Apparently, I invest more emotionally in what I write than in some people in my life. One of my friends said that I am very emotional, but only in writing. People sympathize with some of the things I write because I am able to explain it clearly, but it’s been pointed out to me that I am nowhere near clear or emotional in person as I am in paper. She told me that there is a big chance I will grow old alone if I don’t start connecting with people. And by people, of course she meant men.
But I’ve never felt the sense of urgency in being in a relationship, even at 26. Many of our friends are already married, others are expecting babies, and I’m more concerned about Doctor Who than about who I’m going to end up with, if ever I do end up with someone.

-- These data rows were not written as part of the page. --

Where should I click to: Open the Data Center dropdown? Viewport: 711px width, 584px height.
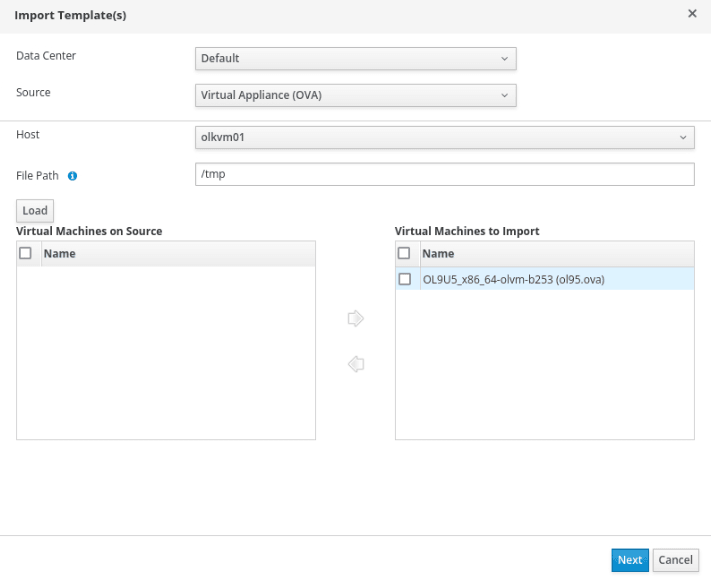355,58
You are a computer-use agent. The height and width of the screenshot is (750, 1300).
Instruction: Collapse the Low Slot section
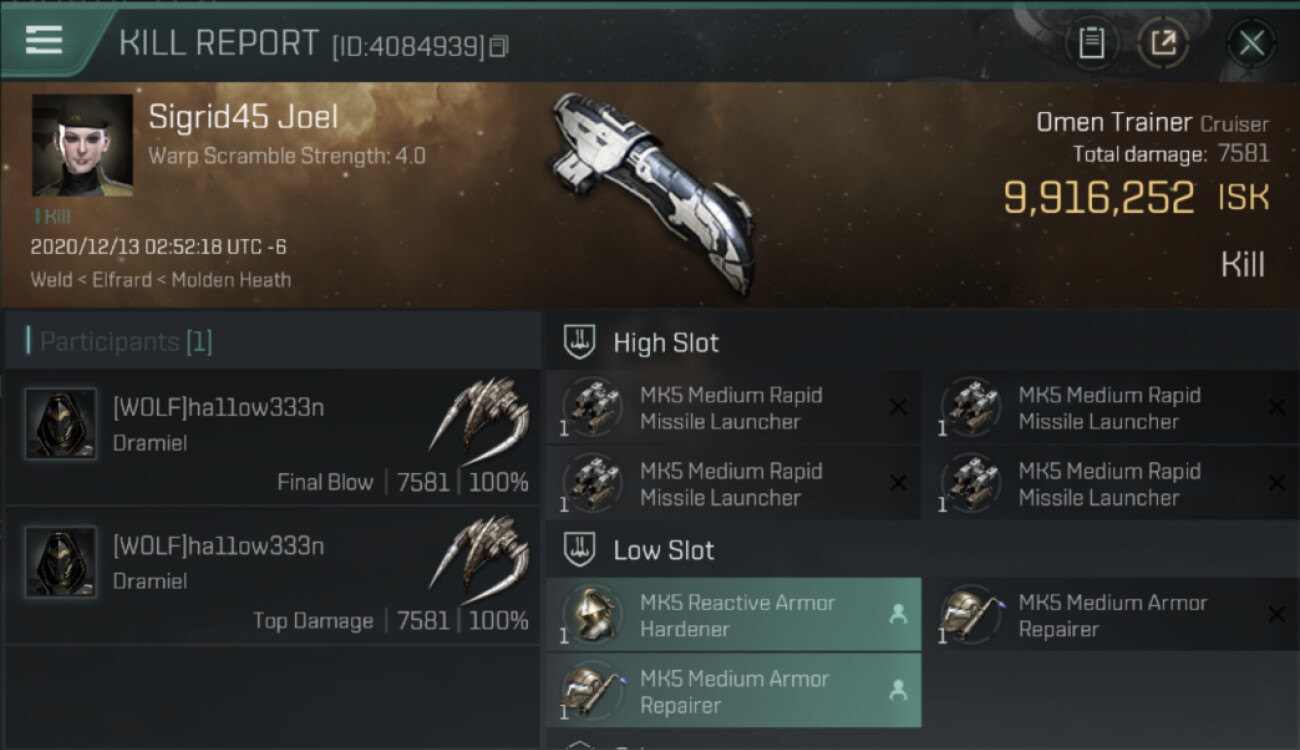(581, 549)
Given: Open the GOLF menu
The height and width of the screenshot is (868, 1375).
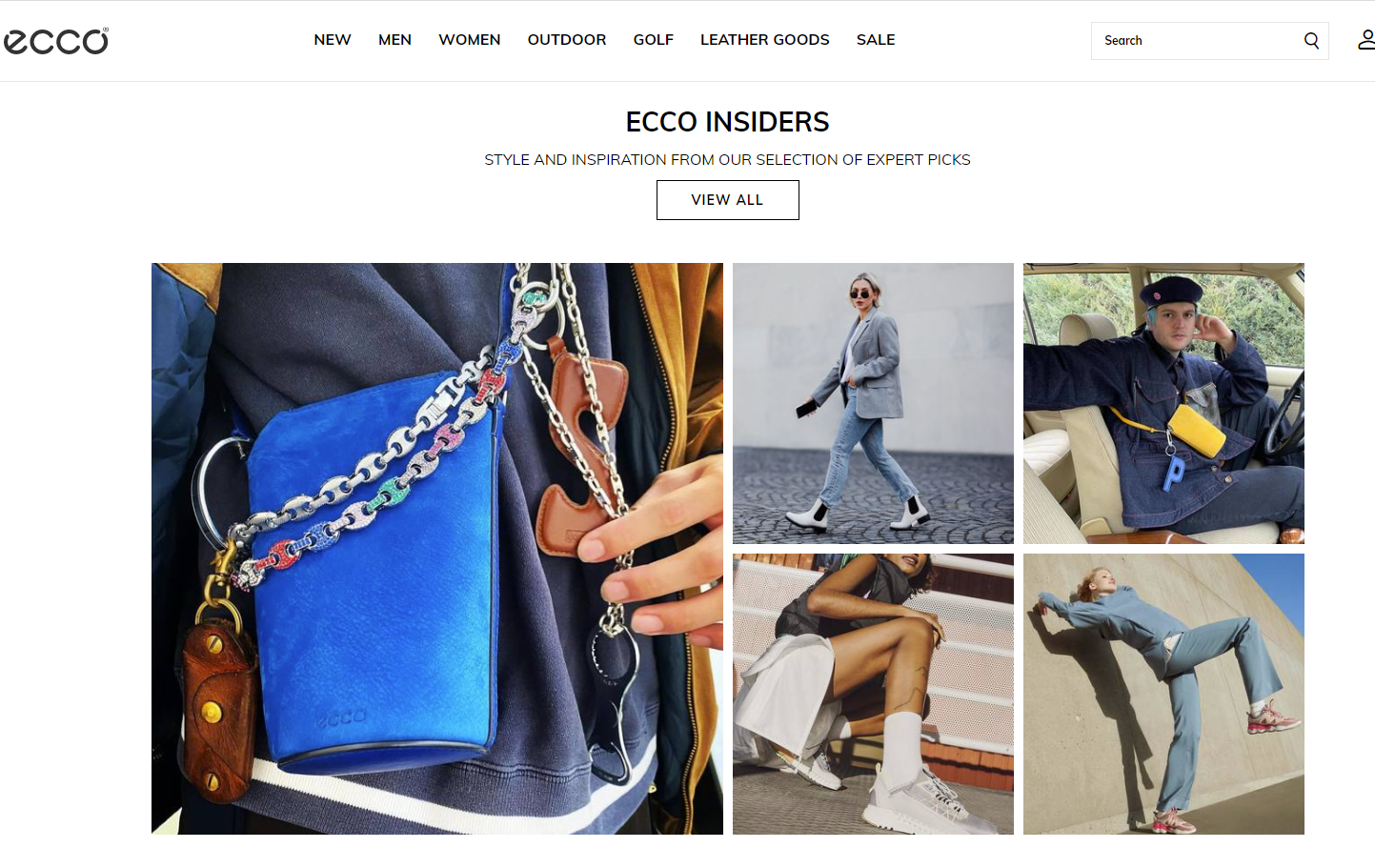Looking at the screenshot, I should pyautogui.click(x=654, y=40).
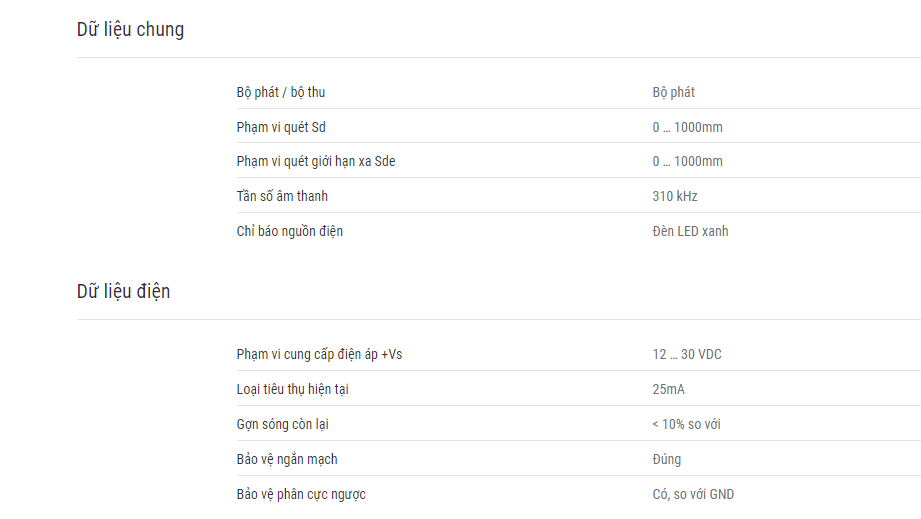The image size is (921, 519).
Task: Click the 'Dữ liệu chung' section heading
Action: (x=130, y=29)
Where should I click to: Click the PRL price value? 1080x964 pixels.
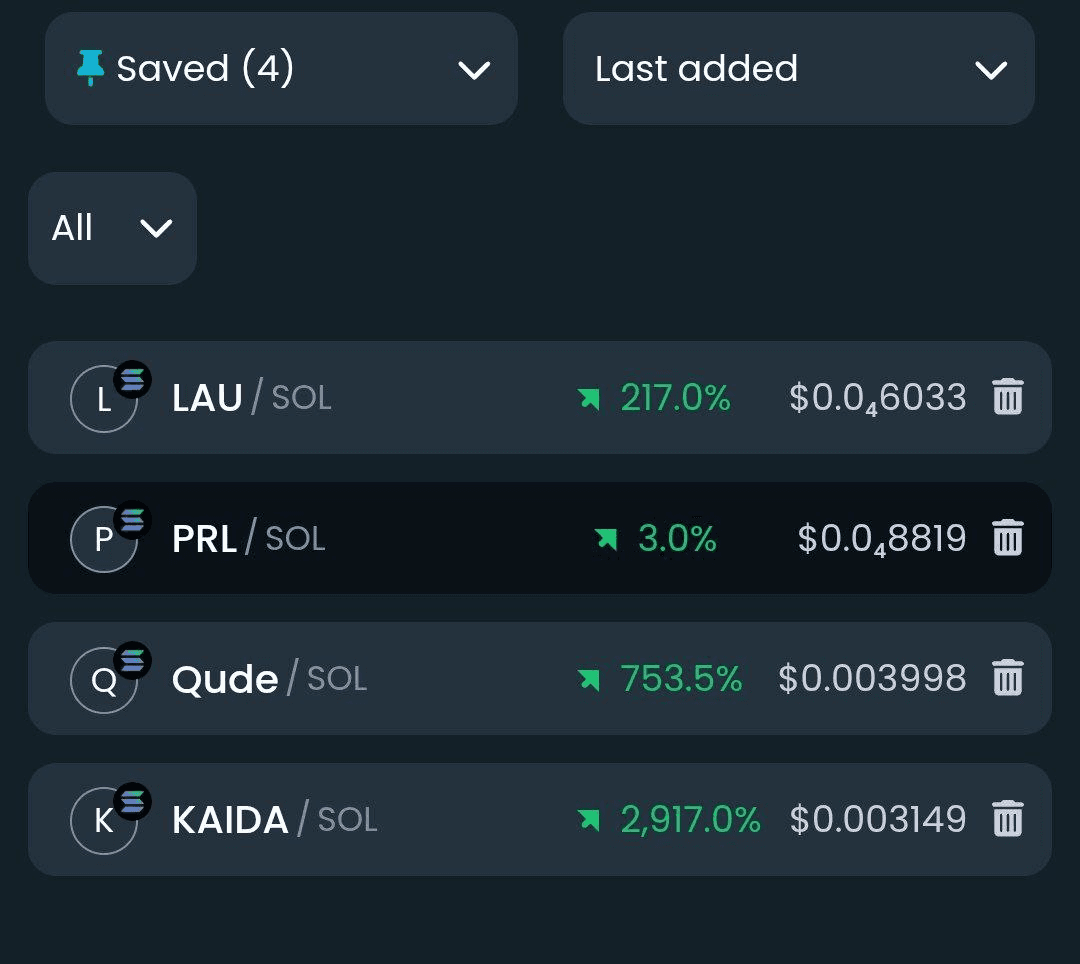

But seriously, I’m not a robot. If I could meet someone as adorable as Benedict Cumberbatch, who knows T.S. Eliot and John Keats poems by heart, and whose favorite book is also Catcher in the Rye but isn’t the personification of the neurotic Holden Caulfield, I’d date the hell out of that guy. That is, if he also wanted to date me. See, I’ve felt very strongly about different people. Sometimes I told them, sometimes I didn’t. But I’ve always written how strongly I’ve felt about them. Nonetheless, feelings fade, minds change, and at the end of the day, what’s left are words written by a once-smitten girl.
My friend keeps telling me to be more proactive in establishing healthy relationships. Evidently, a long distance relationship over Facebook chat, with a friend, is neither healthy nor a relationship. She says actions speak louder than words, but I am not a woman of action. I am a woman of words. Writing is my weapon, an escape, perhaps an Invisibility Cloak. People may look at me and decide that there isn’t enough excitement going on in my life and that I’m dull as a brick, and maybe that’s true on some level. But in my mind I am always battling with something, whether fictional or not. I guess that’s the problem with being a writer. And I don’t mean writer as a type of self-important, know-it-all, prick that I know others are when they refer to themselves as being writers. When I say writer, I only mean someone who is always looking for a story and how to say it properly.
I may need to start speaking up soon about how I feel. But for now, writing about it should suffice. Shouldn’t it?